When a request comes in, the time-range of the request will be divided by the buckets, and the results are conquered. For example, if there is a request for 9/10 23:15:20 to 9/12 17:20:18, the handler will query 15min buckets within the hour. It will query for hourly buckets for the same day. And it will query the daily buckets for the rest of 2 days. This way, we avoid doing heavy aggregations, but still keep the accuracy in 15 minutes level in a scalable response time.
Counter Service UI
We allowed data analysts and data scientists to onboard counters by themselves, from a dedicated web portal. After the counter is submitted, the Counter service takes care of the integration and parsing the logic at runtime.

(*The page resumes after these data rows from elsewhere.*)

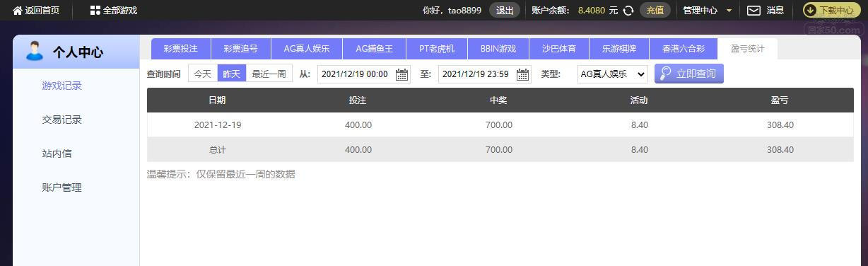Screen dimensions: 868x266
Task: Click the magnifier icon on 立即查询
Action: click(x=666, y=74)
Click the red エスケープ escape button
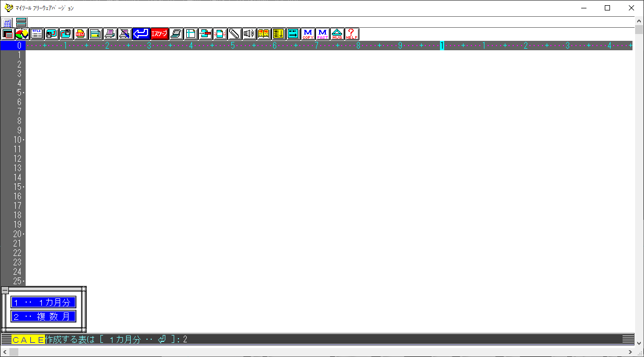This screenshot has height=357, width=644. click(x=159, y=34)
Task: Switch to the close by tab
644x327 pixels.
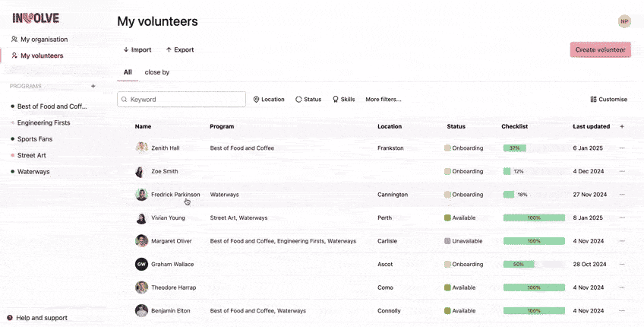Action: click(x=156, y=72)

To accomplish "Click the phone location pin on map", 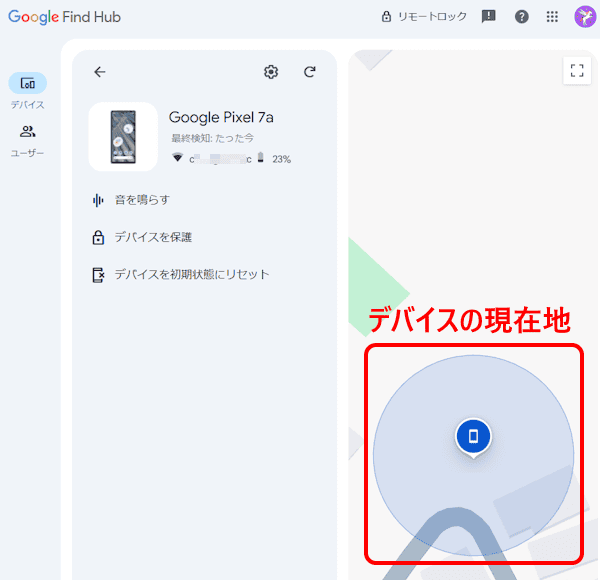I will coord(474,437).
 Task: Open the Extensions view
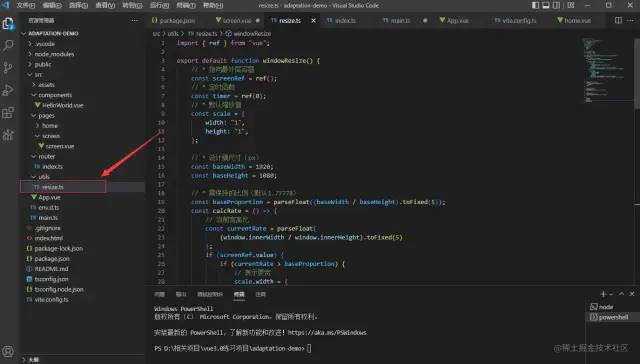(x=8, y=112)

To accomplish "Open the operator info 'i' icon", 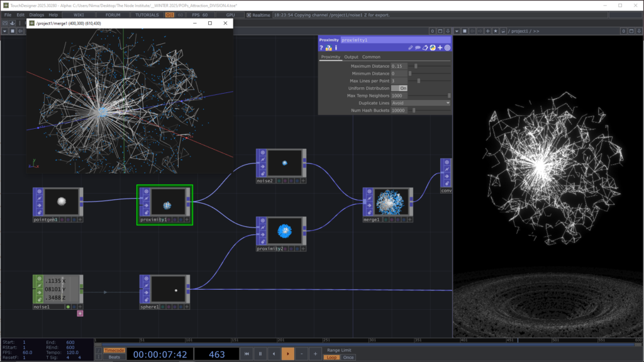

We provide SDK for quicker and better integration. The engineers only need to provide the counter identifier ID (which is shown in the UI) and the time duration in the query. Under the hood we provide a GRPC protocol to communicate across services. We divide the query time window to smaller granularities, fetching from different time series tables and then conquering the result. We are also providing a short TTL cache layer to take the uncommon traffic from client such as network retry or traffic throttle. Our QPS are designed to target 100K.
Monitoring the Counter Service
The Counter service dashboard helps to track the human errors while editing the counters in real-time. The Counter service sends alerts to slack channel to notify users if there is any error.
We setup Datadog for monitoring multiple system metrics. The figure below shows a portion of stream processing and counter writing. In the example below, the total stream QPS would reach 5k at peak hour, and the total counter saved to storage tier is about 4k. It will keep climbing without an upper limit, when more counters are onboarded.
The Counter service UI portal also helps users to fetch real-time counter results for verification purposes.
Here’s what we plan to do in the near future to improve the Counter service.
Close the ML Workflow Loop
As mentioned above, we plan to send the resource payload of the Counter service to the offline data lake, in order to complete the counter replay function for data scientists. We are working on the project called “time traveler”. As the name indicates, it is used not only for serving the online transactional data, but also supports historical data analytics, and provides more flexibility on counter inventions and experiments.
There are more automation steps we plan to do, such as adding a replay button on the web portal, and hooking up with the offline big data engine to trigger the analytics jobs. The performance metrics will be collected and displayed on the web portal. A single platform would be able to manage both the online and offline data.
Integration with Griffin
Griffin is our rule engine. Counters are sometimes an input to a particular rule, and one rule usually needs many counters to work together. We need to provide a better integration with Griffin on backend. We plan to minimise the current engineering effort when using counters on Griffin. A counter then becomes an automated input variable on Griffin, which can be configured on the web portal by any users.